Lesson 3
Smart lighting
Before the lesson begins, assemble the diagram from the last lesson so that the garage is complete. Two circuits will be assembled on one breadboard.
In this lesson, we will make smart lighting with a motion sensor. To do this, you need to add a PIR motion sensor to the circuit. It allows the device to work in automatic mode. Depending on the presence of movement on the premises, the device will turn on and off light. When the motion sensor is triggered, a voltage is applied and the LED lights up.
The next step will be to assemble a system for automatically turning on the light. It will consist of a circuit with a motion sensor, an LED, an Arduino UNO board, and a 100-ohm resistor.
Assembling the layout. We bring the wires exactly as in the picture.
1. From Arduino to sensor: GND → GND; 3 → OUTPUT; 5V → UCC.
2. On the breadboard: We put the LED on the breadboard. The short contact of the LED is connected to the Arduino GND (we conduct a wire from the row on which there is a short contact of the LED to the Arduino GND). We conduct a long contact of the LED to the resistor (we put it on one row on the breadboard). The other end of the resistor is connected to Pin13 (13) on the Arduino.
The finished circuit of the Arduino, breadboard, and motion sensor looks like this.
- Connect the Arduino to the computer via USB.
- Now we will write a program that will turn on the LED when the sensor is triggered. Next, open the Arduino IDE program, copy the code below and paste it.
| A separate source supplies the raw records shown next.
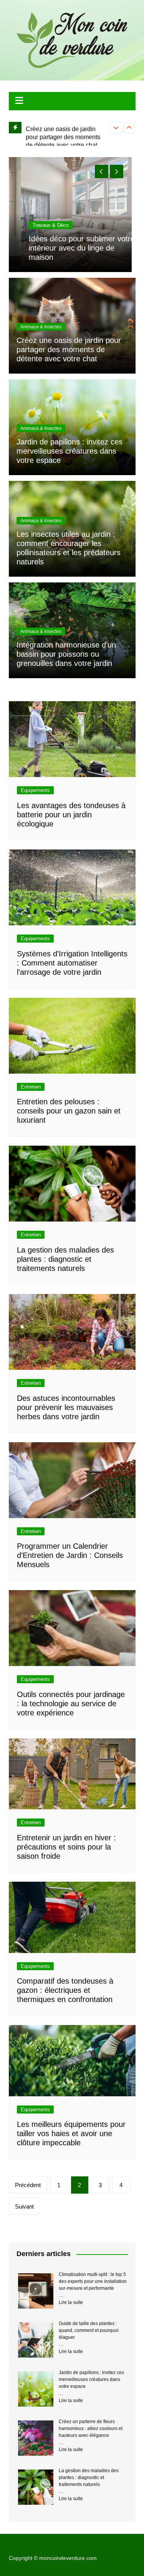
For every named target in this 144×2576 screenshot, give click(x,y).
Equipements (35, 790)
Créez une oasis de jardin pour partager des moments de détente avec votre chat (63, 133)
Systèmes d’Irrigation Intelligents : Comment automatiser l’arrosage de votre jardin (72, 962)
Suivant (24, 2206)
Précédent (28, 2185)
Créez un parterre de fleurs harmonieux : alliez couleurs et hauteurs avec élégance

#include <IRremote.h> // connecting the library
#include <Stepper.h> // library for stepper motor
#define pirPin 3
#define ledPin 13
int RECV_PIN = 2; // we connect the signal pin to the 8th digit.conclusion
IRrecv irrecv(RECV_PIN);
decode_results results;
const int stepsPerRevolution = 40; // the number of steps per 1 revolution, change the value for your motor
Stepper myStepper(stepsPerRevolution, 8, 10, 9, 11);
void setup()
{
Serial.begin(9600); // open serial
myStepper.setSpeed(130); // we set the speed to 130 rpm
irrecv.enableIRIn(); // initialization of the IR receiver
pinMode(pirPin, INPUT);
pinMode(ledPin, OUTPUT);
}
void loop()
{
delay(500);
if (irrecv.decode(&results)) {
if(results.value==16769055) {
myStepper.step(1700); // We take 1500 steps in one direction
Serial.println("tusti");}
else if(results.value==16754775) {
myStepper.step(-1700); // We take 1500 steps in the other direction
Serial.println("koterildi");
}
Serial.println(results.value, DEC); // output in the 16th mode
Serial.println(); // for convenience, add an empty string
irrecv.resume(); // we get the following value
}
int pirVal = digitalRead(pirPin);
if (pirVal == HIGH)
{
digitalWrite(ledPin, HIGH);
Serial.println("Есть движение");
delay(2000);
}
else
{
Serial.println("Нет движения");
digitalWrite(ledPin, LOW);
}
}
- Check and upload the code to the Arduino as in the last lesson and check the operation of the sensor. You can twist the sensor settings and see how this will affect its operation.
- We will install lighting inside the garage. Done, now when the owner comes home, the garage opens with a remote control and when he enters the garage, the light turns on automatically.
You can make housing for sensor circuits.
Think about whether it is possible to install such a motion sensor at your home or in the garage. In which rooms, rooms at your home could this be done? How often do you leave the light on and could you save on electricity with such an arrangement? You can discuss this with your parents. And for the next lesson, prepare some such examples. Explain why exactly in one place or another you would install such a sensor.
And if such a sensor could be installed not only on lighting? Offer your ideas.
Conclusion
In this project, we have made a functioning smart garage, which consists of smart lighting and smart gates. The students made a garage with their own hands, this contributes to the development of design skills and creative thinking, skills of working with electronics and Arduino.
Demonstration
The result will be a working layout of a smart garage.
– Students should present, show and tell how they designed the garage, what materials they used and what they learned during the work.
– What ideas did the students have after working on the project?
– What other technologies can be implemented in a smart garage?
– What advantages does a smart home have over an ordinary house (what disadvantages)?
– What functions of a smart home, garage are missing in everyday life?
Evaluation
PBL based assessment criteria:
Problem-based learning is a teaching method in which students acquire knowledge and skills, working on one project for 4 weeks, to research and find an answer to a genuine, interesting and complex question, problem or challenge. (follow the link)
For project grading, in the first week, provide this material (PBL rubrics) to students in order to:
– the students previously understood by what criteria they need to prepare,
– pupils were able to independently assess their colleagues.